Tony Curran is a Scottish actor who has appeared in Underworld: Evolution, Doctor Who, Roots, and the Netflix historical epic Outlaw King. He appears in the Marvel Cinematic Universe film Thor: The Dark World (2013) as Bor and the second season of Daredevil (2016) as Finn Cooley. In late 2022, Curran starred in the BBC drama Mayflies.

Early life and education
Curran was born in Glasgow, and is a graduate of the Royal Scottish Academy of Music and Drama.

Career
Curran appeared in the BBC television series This Life. Since then, he has appeared in a number of major film and television roles, including Rodney Skinner (The Invisible Man), an original character in The League of Extraordinary Gentlemen. To portray the Invisible Man, he donned a special suit that turned him into a walking bluescreen. (According to his commentary on the DVD, he looked like a "smurf on acid".) He also played vampire roles in Guillermo del Toro's Blade II as Priest and Underworld: Evolution as Markus. In 2006 he appeared in the unrated film Red Road.

Curran participates in marathons to raise money for charity. He is a frequent and popular participant in the annual Dressed to Kilt event in New York City, run by Friends of Scotland in celebration of Tartan Week. He is also a keen fan of Celtic F.C. Curran played the role of Datak Tarr on the Syfy series Defiance and in 2014, he costarred with Diana Vickers in the thriller film Awaiting. In 2016 Curran signed to play 'Callum' in the new E4/Netflix original series Crazyhead.

Curran portrayed Vincent van Gogh in the science fiction television series Doctor Who. The episode, written by Richard Curtis, was rated by Screen Rant as the best of Matt Smith's time as the Doctor. A scene where Curran plays van Gogh, taken into the future to see his work in a modern museum, has been described as one of the most emotional in the entire series. Curran also made a cameo appearance in the Doctor Who episode "The Pandorica Opens".

Curran played Sgt. Pete Twamley in the ITV series Ultimate Force, which was broadcast in over 100 countries.

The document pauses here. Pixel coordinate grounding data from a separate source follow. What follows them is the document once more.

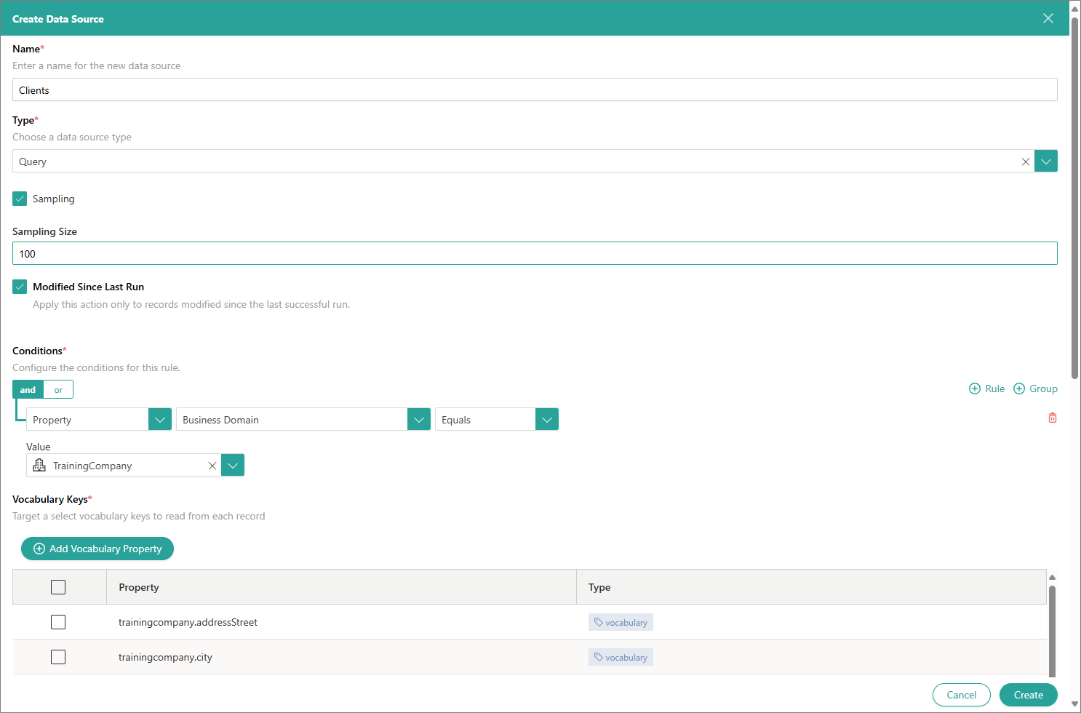Clear the Query type selection
Image resolution: width=1081 pixels, height=713 pixels.
[x=1025, y=162]
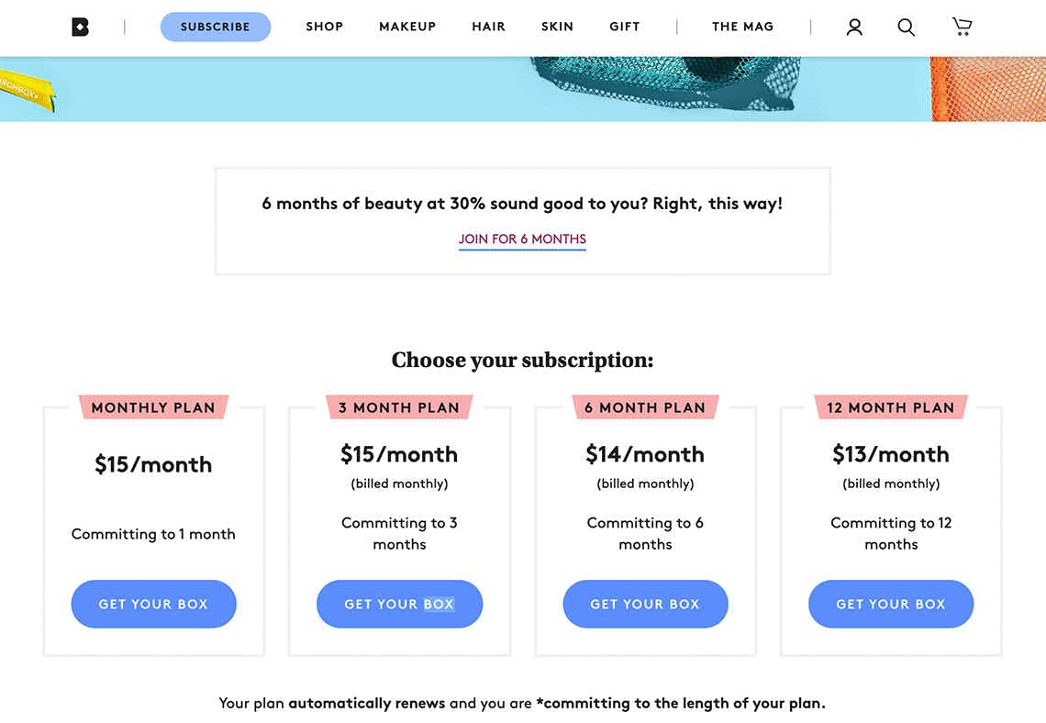Click the Birchbox logo icon
Image resolution: width=1046 pixels, height=723 pixels.
(x=80, y=27)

Curran later worked in season 8 of The Flash where he portrayed Despero in his human form and voiced him in his true alien form starting in the five-part episode "Armageddon". His lead performance in the poignant 2022 BBC drama Mayflies was described by The Guardian as "devastating".

Personal life
In 2012, he married Mai Nguyen; the couple have a daughter. Curran has campaigned for numerous charities throughout his career and in 2021 was named as an official ambassador of the Celtic F.C. Foundation.

Awards
 Evening News National Award — for the role of Devil in the theatre production The Soldier's Tale
 Best Actor at the 2006 British Independent Film Awards for his role in Andrea Arnold's Red Road.
BAFTA Scotland 2006 — Best Actor

Filmography

Film

Television

Video games

References

External links

20th-century Scottish actors
21st-century Scottish actors
Living people
Male actors from Glasgow
Alumni of the Royal Conservatoire of Scotland
Scottish male film actors
Scottish male television actors
Year of birth missing (living people)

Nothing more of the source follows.